Key point: Achieve pointer circulation through modulo operation:

  • When rear reaches the end of the array, (rear+1) % size will return to the beginning of the array.
  • For example, when size=5 and rear=4: (4+1)%5=0.

4. Dequeue Operation (dequeue)

def dequeue(self) -> bool:
    if self.isEmpty():
        return False
    self.front = (self.front + 1) % self.size  # Move front pointer
    return True

Note: In practical applications, it may be necessary to return the dequeued value; here, it is simplified to a boolean.

5. Get Front Element

def Front(self) -> int:
    if self.isEmpty():
        return -1
    return self.data[self.front]

6. Get Rear Element

def Rear(self) -> int:
    if self.isEmpty():
        return -1
    return self.data[(self.rear - 1 + self.size) % self.size]  # Handle circulation

Difficulty Analysis: rear points to the next empty slot, so the rear element is at position rear-1. When rear=0, (0-1+5)%5=4 is needed to correctly get the last element.

7. Complete Code Example

class CircularQueue:
    def __init__(self, k: int):
        self.size = k + 1
        self.data = [None] * self.size
        self.front = 0
        self.rear = 0

    def enqueue(self, value: int) -> bool:
        if self.isFull():
            return False
        self.data[self.rear] = value
        self.rear = (self.rear + 1) % self.size
        return True

    def dequeue(self) -> bool:
        if self.isEmpty():
            return False
        self.front = (self.front + 1) % self.size
        return True

    def Front(self) -> int:
        if self.isEmpty():
            return -1
        return self.data[self.front]

    def Rear(self) -> int:
        if self.isEmpty():
            return -1
        return self.data[(self.rear - 1) % self.size]

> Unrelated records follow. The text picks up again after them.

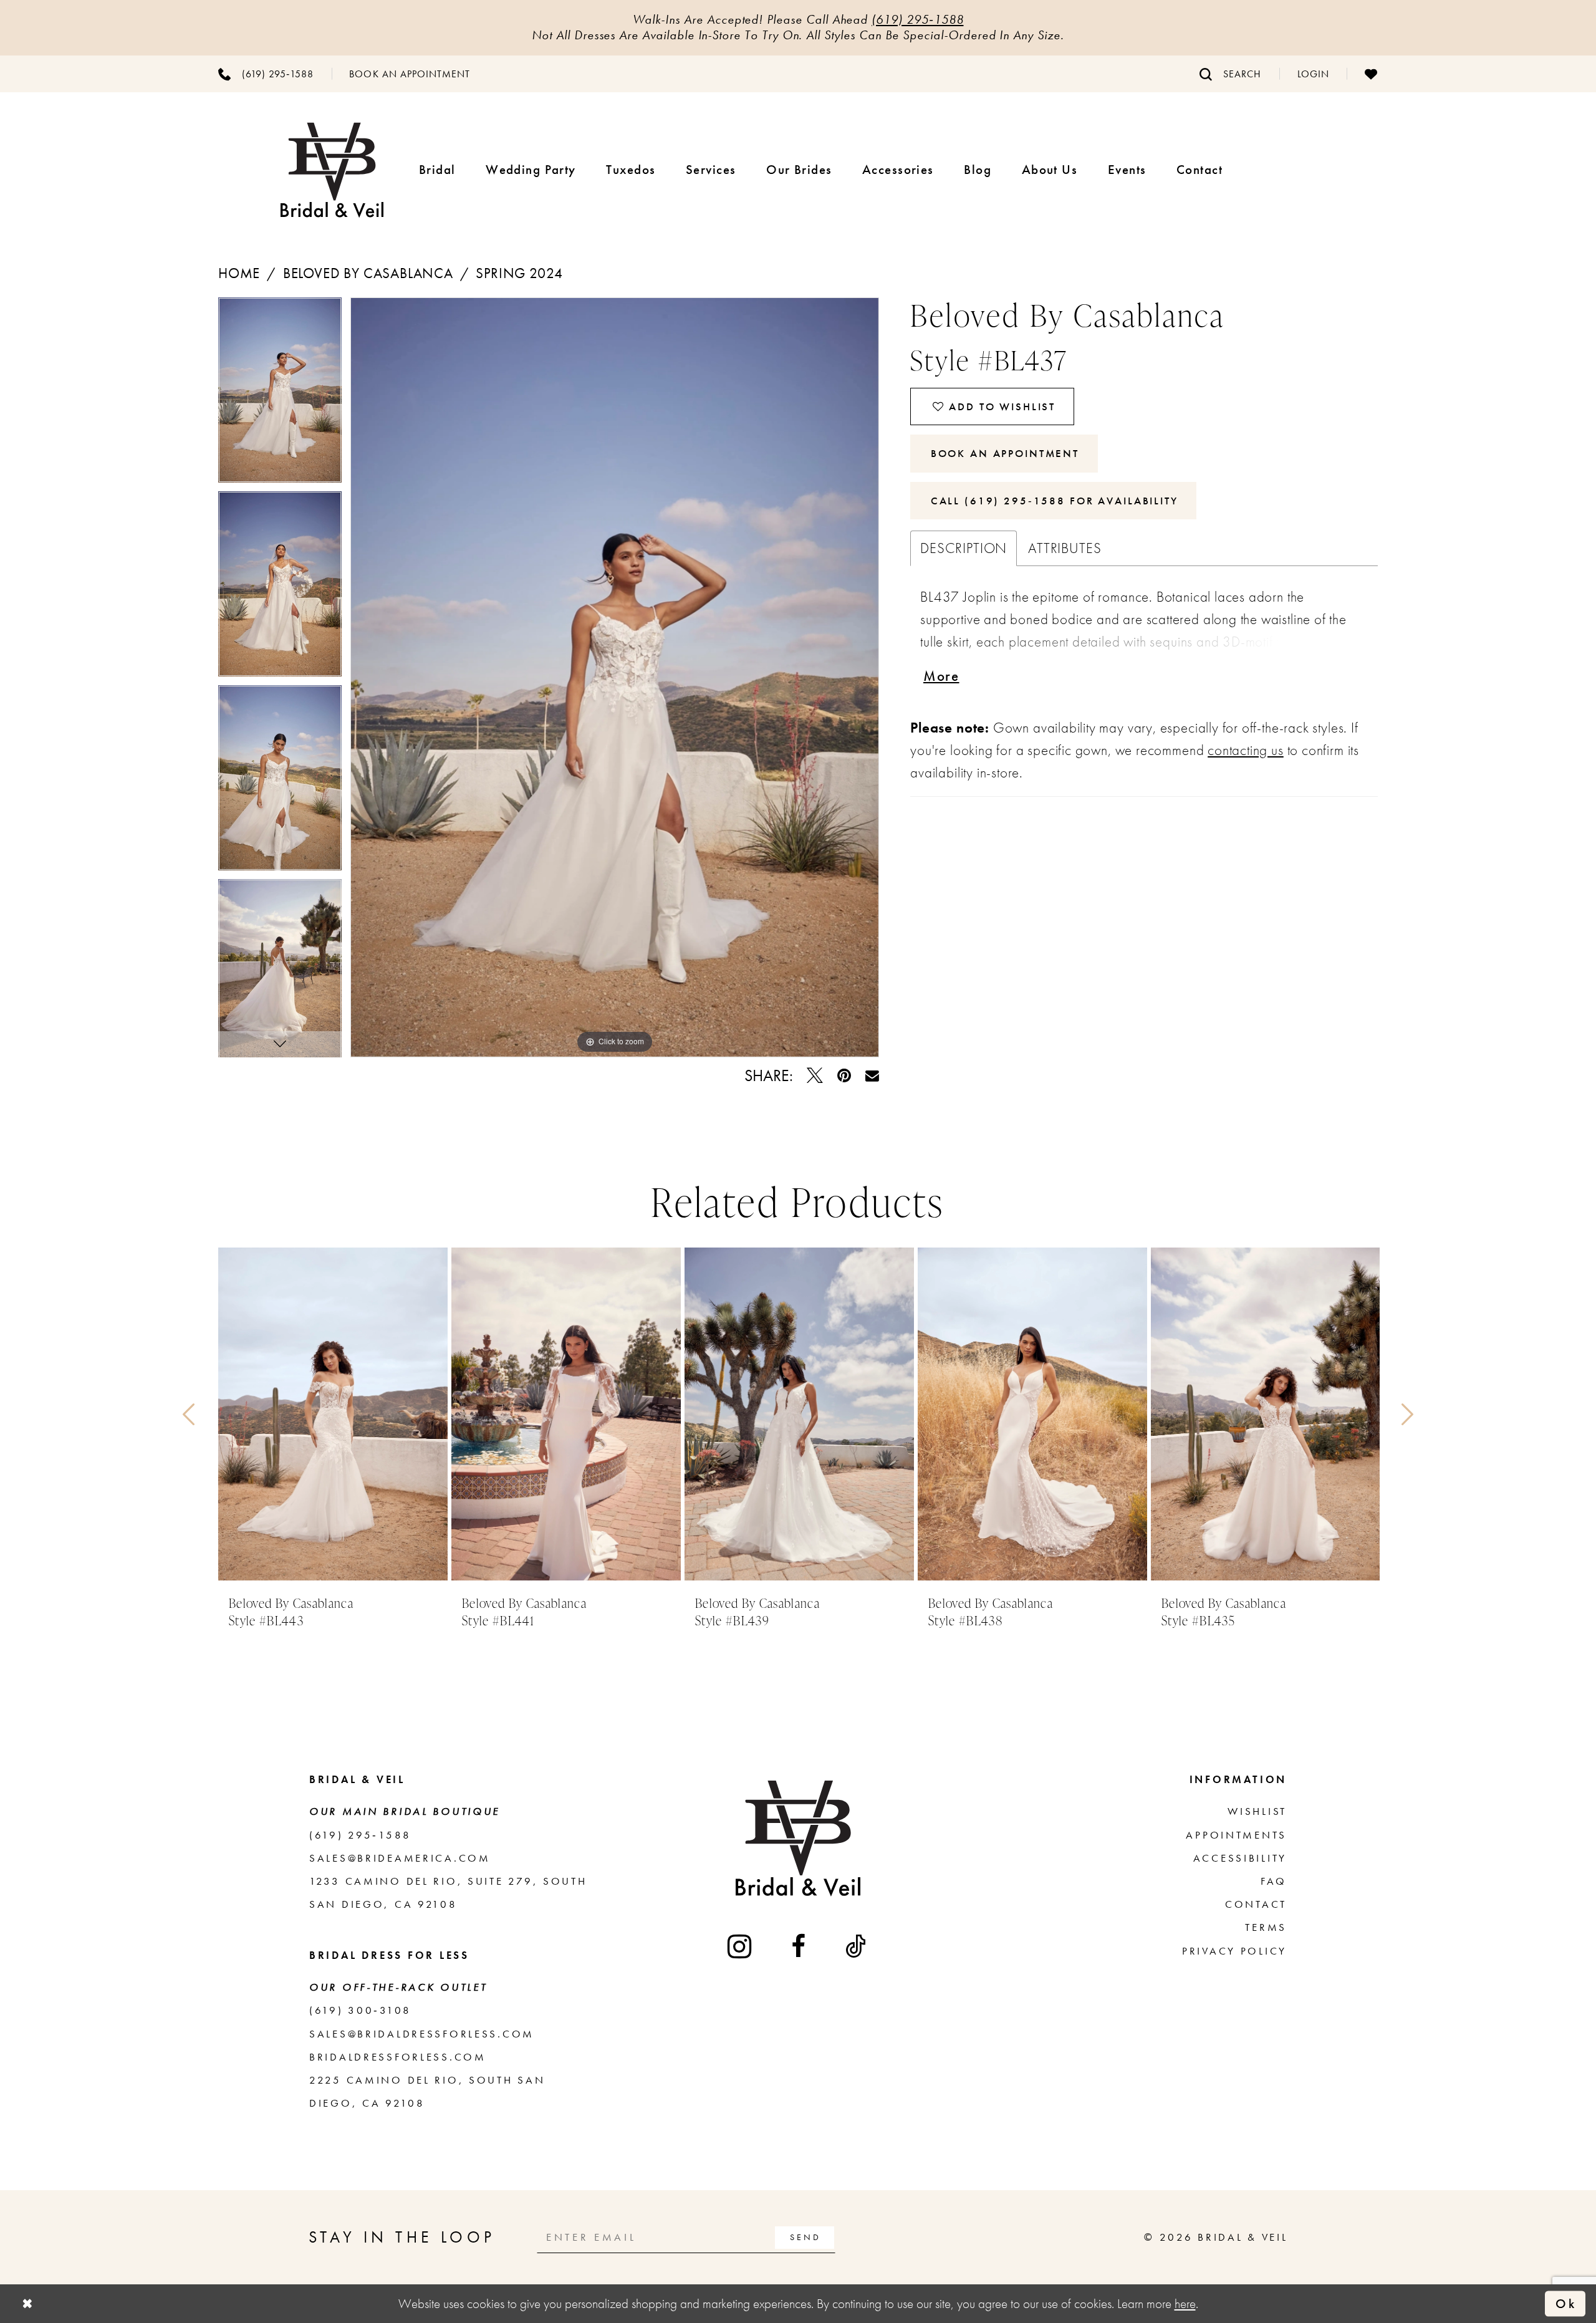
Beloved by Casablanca (368, 273)
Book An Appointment (1005, 453)
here (1185, 2303)
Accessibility (1240, 1858)
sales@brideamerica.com (400, 1858)
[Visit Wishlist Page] (1371, 73)
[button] (1313, 73)
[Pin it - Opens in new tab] (844, 1076)
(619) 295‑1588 (917, 19)
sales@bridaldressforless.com (421, 2034)
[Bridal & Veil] (332, 170)
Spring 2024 (519, 273)
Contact (1256, 1904)
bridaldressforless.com (397, 2057)
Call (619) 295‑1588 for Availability (1054, 500)
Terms (1266, 1927)
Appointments (1236, 1835)
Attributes (1064, 548)
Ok (1565, 2303)
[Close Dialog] (27, 2303)
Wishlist (1257, 1811)
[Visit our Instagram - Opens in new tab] (741, 1946)
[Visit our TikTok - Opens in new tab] (856, 1946)
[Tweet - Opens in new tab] (815, 1076)
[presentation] (333, 1414)
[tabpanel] (280, 394)
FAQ (1274, 1881)
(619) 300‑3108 (360, 2010)
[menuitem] (265, 73)
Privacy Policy (1234, 1951)
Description (963, 548)
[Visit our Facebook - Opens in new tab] (799, 1946)
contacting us (1246, 750)
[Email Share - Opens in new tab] (872, 1076)
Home (239, 273)
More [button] (941, 676)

    def isEmpty(self) -> bool:
        return self.front == self.rear

    def isFull(self) -> bool:
        return (self.rear + 1) % self.size == self.front

8. Practical Testing

# Test case
q = CircularQueue(3)
q.enqueue(1)  # Returns True
q.enqueue(2)  # Returns True  
q.enqueue(3)  # Returns True
q.enqueue(4)  # Returns False (full)
q.Front()     # Returns 1
q.Rear()      # Returns 3
q.dequeue()   # Returns True
q.enqueue(4)  # Returns True (reuse space circularly)
q.Rear()      # Returns 4

Core Idea: Achieve circular movement of pointers through modulo operation. Use (rear+1)%size == front to determine if the queue is full, ensuring at least one empty slot is unused, thereby distinguishing it from the empty queue state.